La ricerca di un “ben vivere” più universalmente diffuso e le premure verso la situazione globale della terra stanno espandendo sempre più la nostra coscienza ecologica. Adesso è d’obbligo analizzare le tracce di carbonio, di tossine, di metalli pesanti presenti nei prodotti industriali che usiamo nella vita di tutti giorni. Da questa preoccupazione sta nascendo una vera scienza nuova chiamata ACV: Analisi del Ciclo di Vita. Viene monitorato l’impatto sulla biosfera, sulla società e sulla salute ad ogni tappa del prodotto, cominciando dalla fase estrattiva, dalla produzione, dalla sua distribuzione, dal suo consumo fino ai residui scartati.

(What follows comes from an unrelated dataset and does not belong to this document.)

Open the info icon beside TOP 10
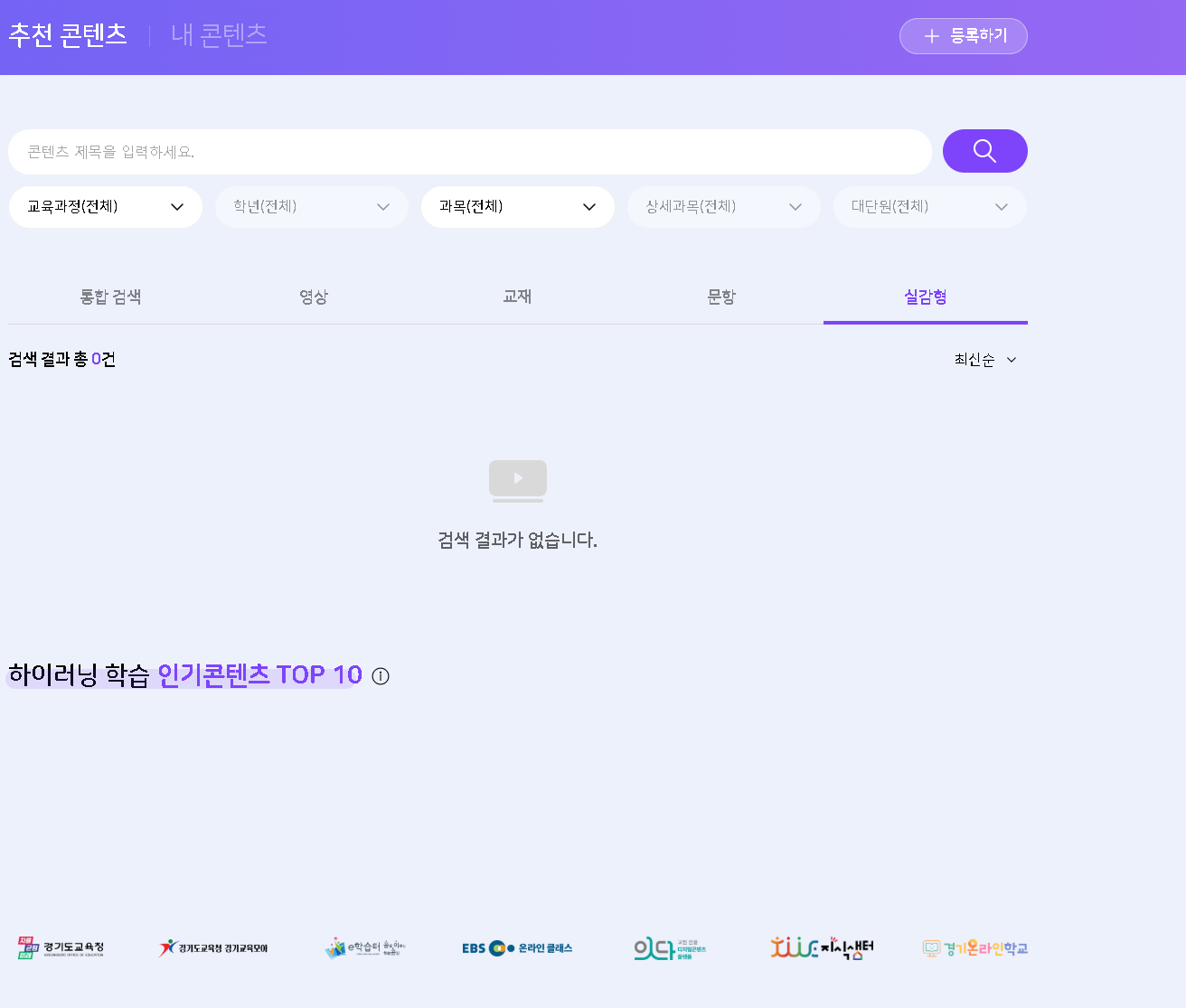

Esempio: nella confezione di un vaso di vetro da un chilo entrano – cosa spaventosa – 659 ingredienti differenti nelle varie tappe fino alla sua produzione finale. Quale di questi è dannoso per noi? L’Analisi del Ciclo di Vita tende a identificarli. Essa si applica pure ai prodotti detti verdi o ecologicamente puliti. La maggioranza è verde soltanto alla fine o sono puliti nel loro utilizzo terminale come è il caso dell’etanolo. Essendo realisti, dobbiamo ammettere che tutta la produzione industriale lascia sempre tracce di tossine, sia pure in minima parte. Nulla è totalmente verde o pulito. Soltanto relativamente ecocompatibile. Questo ci è stato spiegato dettagliatamente da Daniele Goleman, con il suo recente libro “Intelligenza ecologica” (Rizzoli 2009).

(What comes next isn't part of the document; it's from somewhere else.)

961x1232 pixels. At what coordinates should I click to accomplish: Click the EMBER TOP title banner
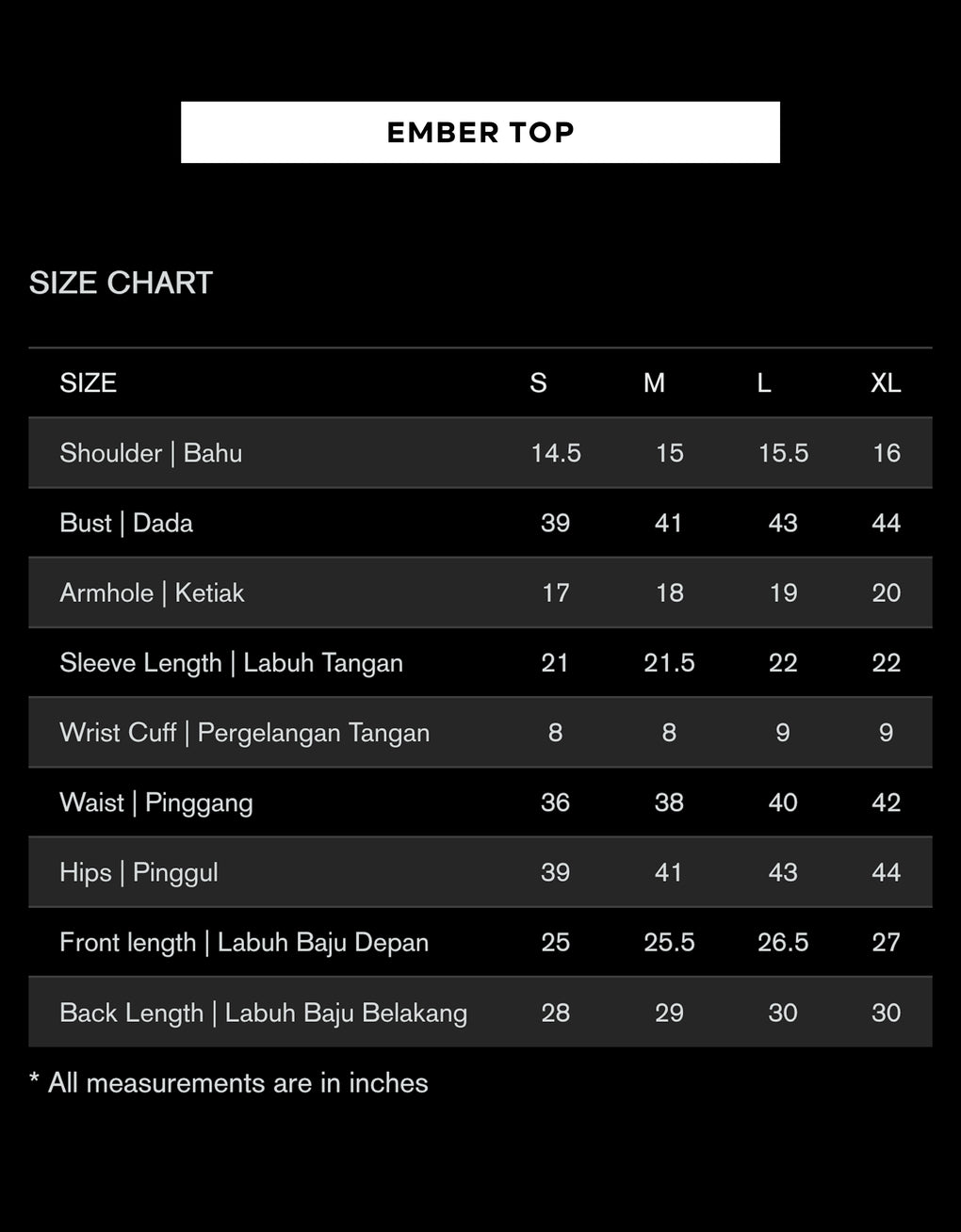[480, 132]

L’ideale sarebbe che ogni prodotto, insieme con le referenze dei suoi nutrienti, grassi e vitamine dovrebbe riportare l’indicazione degli impatti negativi sulla salute, la società e l’ambiente. Questo, negli Stati Uniti, viene fatto da una istituzione, Good Guide, accessibile attraverso cellulare, che stabilisce una triplice etichetta: verde, per i prodotti relativamente puri, giallo se contiene elementi dannosi, ma non gravi e rosso, sconsigliabile per le sue tracce ecologiche negative. Ora si sono invertiti i ruoli: non è più il venditore ma il compratore che stabilisce i criteri per l’acquisto o per il consumo di un determinato prodotto.

Il modo di produzione sta cambiando e il nostro cervello non ha avuto tempo sufficiente per elaborare questa trasformazione. Esso possiede una specie di radar interno che ci avvisa quando minacce e pericoli si avvicinano. Gli odori, i colori, i sapori e i suoni ci avvertono se i prodotti sono andati a male o se fanno ancora bene alla salute, se un animale ci attacca oppure no.

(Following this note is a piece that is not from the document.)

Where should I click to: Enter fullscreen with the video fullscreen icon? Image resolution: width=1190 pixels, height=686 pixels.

Succede che il nostro cervello non registra ancora cambiamenti ecologici sottili, e non scopre particelle chimiche disseminate nell’aria e che ci possono avvelenare. Abbiamo introdotto già 104.000 composti chimici artificiali attraverso le biotecnologie la nanotecnologia. Con il ricorso all’Analisi del Ciclo di Vita constatiamo quanto queste sostanze chimiche sintetiche per esempio fanno diminuire il numero degli spermatozoi maschili al punto di causare infertilità in milioni di uomini.

Non si può continuare dicendo: i cambiamenti ecologici saranno buoni se non colpiranno costi e rendite. Questa mentalità è retrograda e alienata dato che non percepisce cambiamenti avvenuti nella coscienza. Il mantra delle nuove imprese è questo adesso: “quanto più sostenibile, tanto meglio; quanto più sano, tanto meglio; quanto più eco compatibile, tanto meglio”.

L’intelligenza ecologica si sommerà ad altri tipi di intelligenza, cosa più necessaria ora che mai nel passato.